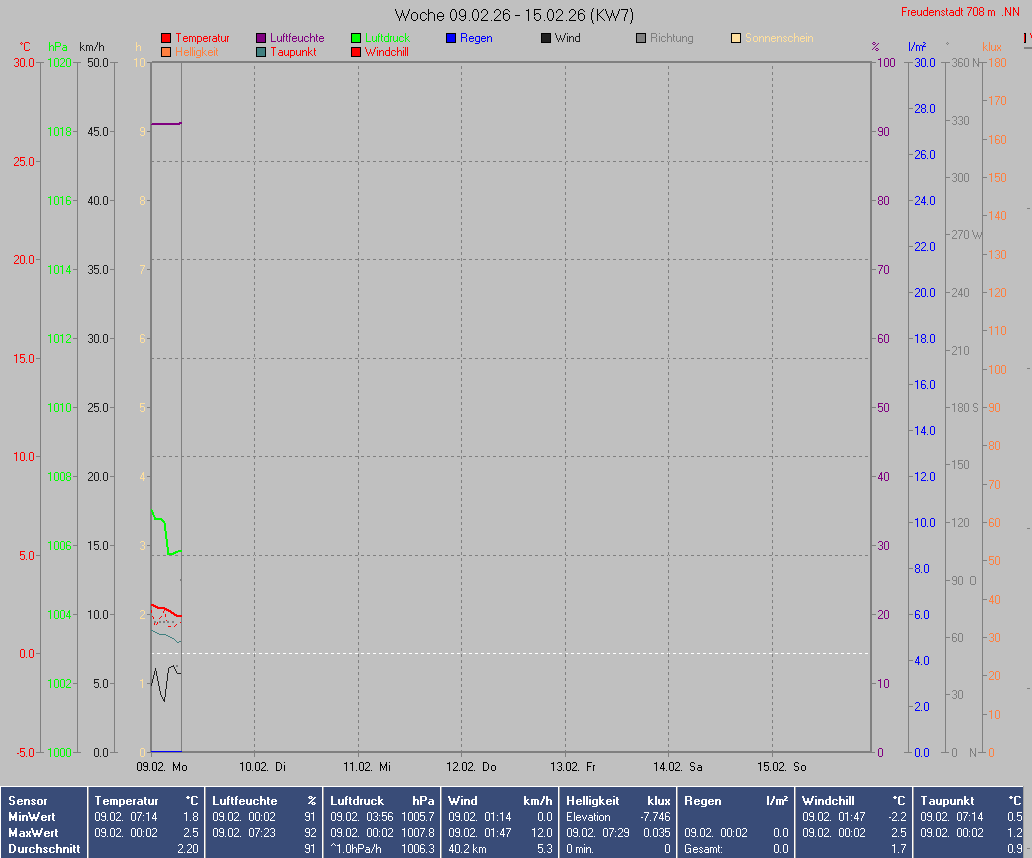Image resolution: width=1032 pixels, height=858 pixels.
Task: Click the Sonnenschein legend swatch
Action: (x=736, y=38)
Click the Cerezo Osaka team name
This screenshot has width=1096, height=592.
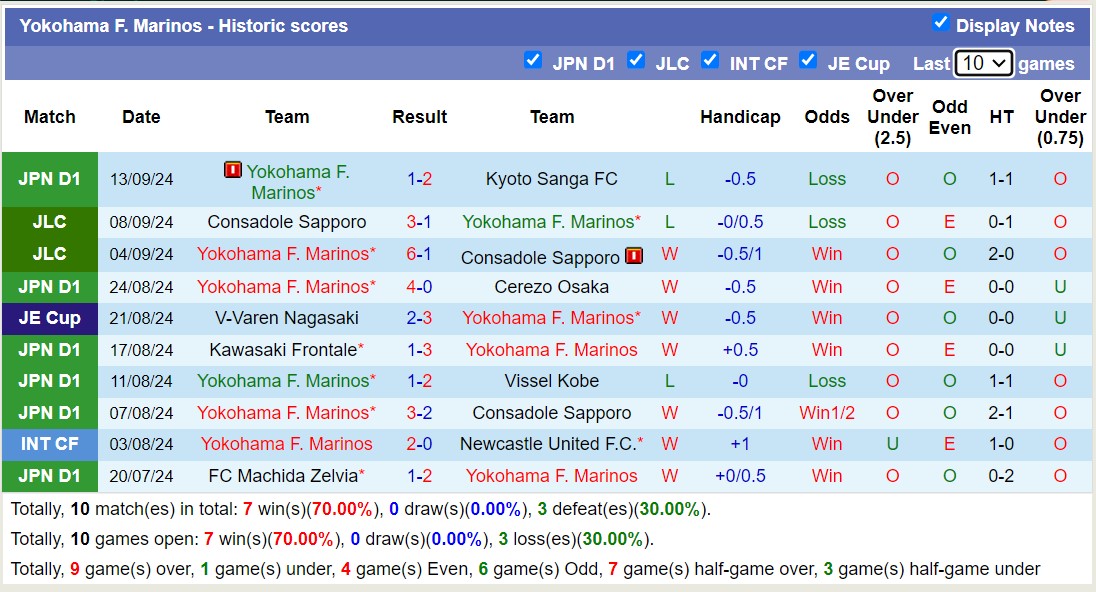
=-=-=
**Problem statement**
I would like the lines from the one with "Click the Cerezo Osaka team name" through the last line of the data above retyped exactly, with pictures left out, please.

**Response to this exercise**
Click the Cerezo Osaka team name
This screenshot has width=1096, height=592.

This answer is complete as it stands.